In cucina Fiorenzo Varesco

E a proposito di buona tavola la scelta della Fondazione non poteva che cadere su Fiorenzo Varesco, patron dell'antica Osteria Morelli di Canezza, la storica osteria premiata nel 2019 dalla Guida mitteleuropea Best Gourmet come miglior trattoria di Alpe Adria. Oltre allo storico locale all'imbocco della Valle dei Mòcheni Fiorenzo Varesco, assieme alla moglie Antonella e con il supporto di uno staff di giovani collaboratori (in cucina Fabio Ferro, calabrese d'origine, trentino d'adozione, in sala Francesco Nuresi) ha preso in gestione la locanda del castello: “Cà Stalla”.


Cà Stalla, ristorante rustico-chic

Un ambiente rustico, ma ricco di fascino, impreziosito da montanti lignei posti su basamenti lapidei con le travature del solaio a vista. I mobili sono stati recuperati nel Palazzo Baronale: i tavoli, uno diverso dall’altro, in legno antico, si integrano cromaticamente con le sedie moderne della sala da pranzo. Il locale, protetto dalla penombra, si apre all’esterno su due fronti del parco mentre la cucina si affaccia sul giardino delle erbe aromatiche i cui profumi inebriano gli ospiti.


Nel piatto il territorio e piatti ruspanti

Ma veniamo alle proposte gastronomiche dei nuovi numi tutelari della locanda. Il filo conduttore è il territorio che trova riscontro nei prodotti di qualità a chilometro zero rigorosamente selezionati in base alla stagionalità. Piatti ruspanti, schietti e genuini, proposti senza troppi fronzoli e voli pindarici sia per quanto riguarda gli aperitivi (finger food, drink, stuzzichini tipici locali) sia per quanto riguarda i menu alla carta.

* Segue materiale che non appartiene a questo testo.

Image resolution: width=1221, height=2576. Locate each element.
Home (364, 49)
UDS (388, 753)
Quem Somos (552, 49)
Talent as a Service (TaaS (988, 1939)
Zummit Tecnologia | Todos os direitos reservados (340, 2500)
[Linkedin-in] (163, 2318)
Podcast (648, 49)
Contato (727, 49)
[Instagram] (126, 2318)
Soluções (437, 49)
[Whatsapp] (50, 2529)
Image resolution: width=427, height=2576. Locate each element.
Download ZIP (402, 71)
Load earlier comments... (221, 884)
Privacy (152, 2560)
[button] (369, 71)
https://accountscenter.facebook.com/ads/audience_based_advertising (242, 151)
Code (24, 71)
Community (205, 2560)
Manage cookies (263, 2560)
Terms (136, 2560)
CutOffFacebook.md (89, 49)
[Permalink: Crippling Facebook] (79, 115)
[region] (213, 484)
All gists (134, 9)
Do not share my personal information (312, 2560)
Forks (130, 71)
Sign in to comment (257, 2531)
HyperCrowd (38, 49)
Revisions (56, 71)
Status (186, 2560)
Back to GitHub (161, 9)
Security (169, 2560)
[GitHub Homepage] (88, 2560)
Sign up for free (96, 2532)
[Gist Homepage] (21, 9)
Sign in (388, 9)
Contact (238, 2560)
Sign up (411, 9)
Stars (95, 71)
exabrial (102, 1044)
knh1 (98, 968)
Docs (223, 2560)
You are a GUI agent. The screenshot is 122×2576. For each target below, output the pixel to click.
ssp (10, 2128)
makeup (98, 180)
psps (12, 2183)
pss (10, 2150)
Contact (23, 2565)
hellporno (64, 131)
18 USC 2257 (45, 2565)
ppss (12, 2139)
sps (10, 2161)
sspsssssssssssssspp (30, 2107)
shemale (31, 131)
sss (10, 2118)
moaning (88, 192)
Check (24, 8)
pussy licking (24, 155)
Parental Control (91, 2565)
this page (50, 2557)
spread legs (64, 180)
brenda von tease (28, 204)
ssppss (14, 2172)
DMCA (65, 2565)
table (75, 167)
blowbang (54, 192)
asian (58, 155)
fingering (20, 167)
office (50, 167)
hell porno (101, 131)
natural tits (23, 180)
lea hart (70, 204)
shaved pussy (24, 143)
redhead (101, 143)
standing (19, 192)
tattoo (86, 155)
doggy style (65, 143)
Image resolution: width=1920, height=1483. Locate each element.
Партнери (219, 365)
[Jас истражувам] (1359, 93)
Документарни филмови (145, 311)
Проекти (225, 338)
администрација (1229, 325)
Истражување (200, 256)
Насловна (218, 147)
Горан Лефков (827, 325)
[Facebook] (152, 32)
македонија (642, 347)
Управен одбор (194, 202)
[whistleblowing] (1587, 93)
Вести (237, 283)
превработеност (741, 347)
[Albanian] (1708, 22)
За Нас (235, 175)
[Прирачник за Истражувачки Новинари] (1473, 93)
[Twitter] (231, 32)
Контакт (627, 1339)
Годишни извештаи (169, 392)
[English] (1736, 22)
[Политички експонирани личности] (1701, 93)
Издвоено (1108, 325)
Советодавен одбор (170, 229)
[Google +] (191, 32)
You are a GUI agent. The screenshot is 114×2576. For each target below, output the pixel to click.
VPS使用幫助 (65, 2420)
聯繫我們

Tra le "chicche" meritano una segnalazione il carpaccio di carne salada con funghetti all'olio; lo speck della casa stagionato 18 mesi; le sarde del Garda in saor con polentina bianca grigliata; il patè di fegato di coniglio con pan brioche alle olive; i fiori di zucchina ripieni di ricotta alle erbe aromatiche. Ed ancora: i canederlotti di funghi con fonduta di formaggi del Lagorai con burro di malga aromatizzato; i tortelli alle erbe selvatiche con burro al crescione acquatico e ricotta di capra affumicata; le tagliatelle di pasta fresca al ragù di cervo; il risotto ai germogli di pino mugo e Casolet.


E come secondi piatti: il diaframma di vitello alla griglia su "rostì" di polenta e patate; il tomino alla piastra con polenta e funghi; il “grestel” di carne e patate con insalata dell'orto; lo sguazet di vitello con polenta. Peccaminosi i dolci della casa (crostate, strudel di mele, semifreddi ai frutti di bosco, sorbetto ai fiori di sambuco, la mitica "rosada" di Antonella) e rigorosamente trentini i vini selezionati da Gianpaolo Girardi: dalle bollicine (Delaiti brut, Blanc de Sers, Massenza Belle) alla Nosiola, dal Lagrein al Veltriner, dalla Pavana al Groppello, dal Marzemino al San Lorenzo. Vini proposti anche al calice.